What the task asks ▸ Start at the line below containing "771x505 pixels." and stop at the line containing "Given: Open the Lizenzvereinbarung link". Repeat every line of that stretch exactly, and nothing outside it.
#####
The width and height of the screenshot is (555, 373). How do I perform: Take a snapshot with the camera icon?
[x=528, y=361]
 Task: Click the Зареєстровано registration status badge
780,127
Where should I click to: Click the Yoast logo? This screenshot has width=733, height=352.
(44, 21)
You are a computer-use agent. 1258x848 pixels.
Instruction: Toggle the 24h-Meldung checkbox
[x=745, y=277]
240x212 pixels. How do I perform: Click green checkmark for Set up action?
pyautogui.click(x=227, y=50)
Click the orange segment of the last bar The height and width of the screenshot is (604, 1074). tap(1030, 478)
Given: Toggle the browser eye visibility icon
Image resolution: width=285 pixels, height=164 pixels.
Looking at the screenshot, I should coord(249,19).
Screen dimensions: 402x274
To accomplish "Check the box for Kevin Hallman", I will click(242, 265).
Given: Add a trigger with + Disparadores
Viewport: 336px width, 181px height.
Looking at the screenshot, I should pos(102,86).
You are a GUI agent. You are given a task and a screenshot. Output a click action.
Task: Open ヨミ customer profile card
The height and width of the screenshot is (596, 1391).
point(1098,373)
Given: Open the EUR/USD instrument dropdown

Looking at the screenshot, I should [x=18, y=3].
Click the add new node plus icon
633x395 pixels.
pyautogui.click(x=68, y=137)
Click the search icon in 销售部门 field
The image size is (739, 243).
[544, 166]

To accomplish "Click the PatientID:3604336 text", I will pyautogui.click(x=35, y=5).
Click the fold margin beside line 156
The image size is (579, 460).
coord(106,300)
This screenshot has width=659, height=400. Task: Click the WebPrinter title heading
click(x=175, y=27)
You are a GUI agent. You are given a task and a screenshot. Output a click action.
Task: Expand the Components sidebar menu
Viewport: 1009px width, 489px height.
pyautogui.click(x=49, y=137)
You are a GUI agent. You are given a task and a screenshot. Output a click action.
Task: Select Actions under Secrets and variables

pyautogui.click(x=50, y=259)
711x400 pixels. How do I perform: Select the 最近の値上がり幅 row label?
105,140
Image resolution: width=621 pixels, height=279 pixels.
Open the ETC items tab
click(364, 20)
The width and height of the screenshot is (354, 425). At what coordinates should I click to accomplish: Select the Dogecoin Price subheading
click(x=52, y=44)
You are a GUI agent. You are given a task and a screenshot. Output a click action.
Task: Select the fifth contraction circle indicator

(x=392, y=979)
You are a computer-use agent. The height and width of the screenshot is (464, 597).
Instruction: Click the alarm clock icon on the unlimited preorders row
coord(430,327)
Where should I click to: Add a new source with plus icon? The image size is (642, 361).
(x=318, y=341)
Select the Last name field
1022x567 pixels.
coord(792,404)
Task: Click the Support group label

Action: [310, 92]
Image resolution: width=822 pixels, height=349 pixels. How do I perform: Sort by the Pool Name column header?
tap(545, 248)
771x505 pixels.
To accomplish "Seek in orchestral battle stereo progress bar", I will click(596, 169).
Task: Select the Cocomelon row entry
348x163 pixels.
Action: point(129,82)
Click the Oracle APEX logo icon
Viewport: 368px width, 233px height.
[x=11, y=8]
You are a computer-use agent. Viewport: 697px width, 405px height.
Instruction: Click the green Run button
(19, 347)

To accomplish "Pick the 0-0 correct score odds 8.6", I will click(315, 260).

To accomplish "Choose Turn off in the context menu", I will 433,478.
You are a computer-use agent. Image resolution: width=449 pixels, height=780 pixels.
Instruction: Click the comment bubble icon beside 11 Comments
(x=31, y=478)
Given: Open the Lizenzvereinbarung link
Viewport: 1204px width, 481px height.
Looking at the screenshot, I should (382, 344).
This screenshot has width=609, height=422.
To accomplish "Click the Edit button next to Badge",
#####
Solution for this problem ▸
771x505 pixels.
To accomplish "Seek in orchestral battle stereo progress bar", I will click(596, 169).
Task: Select the Cocomelon row entry
348x163 pixels.
Action: point(129,82)
Click the Oracle APEX logo icon
Viewport: 368px width, 233px height.
[x=11, y=8]
You are a computer-use agent. Viewport: 697px width, 405px height.
Instruction: Click the green Run button
(19, 347)

To accomplish "Pick the 0-0 correct score odds 8.6", I will click(315, 260).

To accomplish "Choose Turn off in the context menu", I will 433,478.
You are a computer-use agent. Image resolution: width=449 pixels, height=780 pixels.
Instruction: Click the comment bubble icon beside 11 Comments
(x=31, y=478)
Given: Open the Lizenzvereinbarung link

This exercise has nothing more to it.